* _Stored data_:

/---

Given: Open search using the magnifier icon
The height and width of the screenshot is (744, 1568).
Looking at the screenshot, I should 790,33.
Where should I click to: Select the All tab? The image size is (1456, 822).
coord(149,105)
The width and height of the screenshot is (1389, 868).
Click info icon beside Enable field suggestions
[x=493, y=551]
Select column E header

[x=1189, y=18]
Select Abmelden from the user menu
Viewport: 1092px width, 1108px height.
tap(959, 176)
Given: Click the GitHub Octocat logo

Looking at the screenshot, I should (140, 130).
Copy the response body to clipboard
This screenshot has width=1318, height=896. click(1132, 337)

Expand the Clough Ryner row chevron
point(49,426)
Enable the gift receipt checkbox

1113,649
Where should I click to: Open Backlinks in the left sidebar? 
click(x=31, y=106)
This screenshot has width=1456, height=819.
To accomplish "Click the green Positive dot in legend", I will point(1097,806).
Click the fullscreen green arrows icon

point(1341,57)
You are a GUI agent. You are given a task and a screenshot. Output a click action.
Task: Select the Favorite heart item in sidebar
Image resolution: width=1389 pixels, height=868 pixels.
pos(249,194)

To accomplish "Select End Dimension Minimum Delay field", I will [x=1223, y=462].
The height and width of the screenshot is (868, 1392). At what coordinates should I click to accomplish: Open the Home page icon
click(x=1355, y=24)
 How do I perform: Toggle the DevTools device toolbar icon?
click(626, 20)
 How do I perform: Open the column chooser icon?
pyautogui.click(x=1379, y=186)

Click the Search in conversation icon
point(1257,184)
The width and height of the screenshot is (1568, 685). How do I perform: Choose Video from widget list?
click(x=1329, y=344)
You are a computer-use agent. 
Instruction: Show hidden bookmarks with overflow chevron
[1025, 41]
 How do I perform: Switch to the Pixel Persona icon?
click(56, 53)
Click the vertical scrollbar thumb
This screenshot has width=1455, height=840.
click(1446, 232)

\---

* _What to produce_: What is needed is a full, exact copy of the records.

* _Written response_:
Given: Open search using the magnifier icon
The height and width of the screenshot is (744, 1568).
Looking at the screenshot, I should 790,33.
Where should I click to: Select the All tab? The image size is (1456, 822).
coord(149,105)
The width and height of the screenshot is (1389, 868).
Click info icon beside Enable field suggestions
[x=493, y=551]
Select column E header

[x=1189, y=18]
Select Abmelden from the user menu
Viewport: 1092px width, 1108px height.
tap(959, 176)
Given: Click the GitHub Octocat logo

Looking at the screenshot, I should (140, 130).
Copy the response body to clipboard
This screenshot has width=1318, height=896. click(1132, 337)

Expand the Clough Ryner row chevron
point(49,426)
Enable the gift receipt checkbox

1113,649
Where should I click to: Open Backlinks in the left sidebar? 
click(x=31, y=106)
This screenshot has width=1456, height=819.
To accomplish "Click the green Positive dot in legend", I will point(1097,806).
Click the fullscreen green arrows icon

point(1341,57)
You are a GUI agent. You are given a task and a screenshot. Output a click action.
Task: Select the Favorite heart item in sidebar
Image resolution: width=1389 pixels, height=868 pixels.
pos(249,194)

To accomplish "Select End Dimension Minimum Delay field", I will [x=1223, y=462].
The height and width of the screenshot is (868, 1392). At what coordinates should I click to accomplish: Open the Home page icon
click(x=1355, y=24)
 How do I perform: Toggle the DevTools device toolbar icon?
click(626, 20)
 How do I perform: Open the column chooser icon?
pyautogui.click(x=1379, y=186)

Click the Search in conversation icon
point(1257,184)
The width and height of the screenshot is (1568, 685). How do I perform: Choose Video from widget list?
click(x=1329, y=344)
You are a computer-use agent. 
Instruction: Show hidden bookmarks with overflow chevron
[1025, 41]
 How do I perform: Switch to the Pixel Persona icon?
click(56, 53)
Click the vertical scrollbar thumb
This screenshot has width=1455, height=840.
click(1446, 232)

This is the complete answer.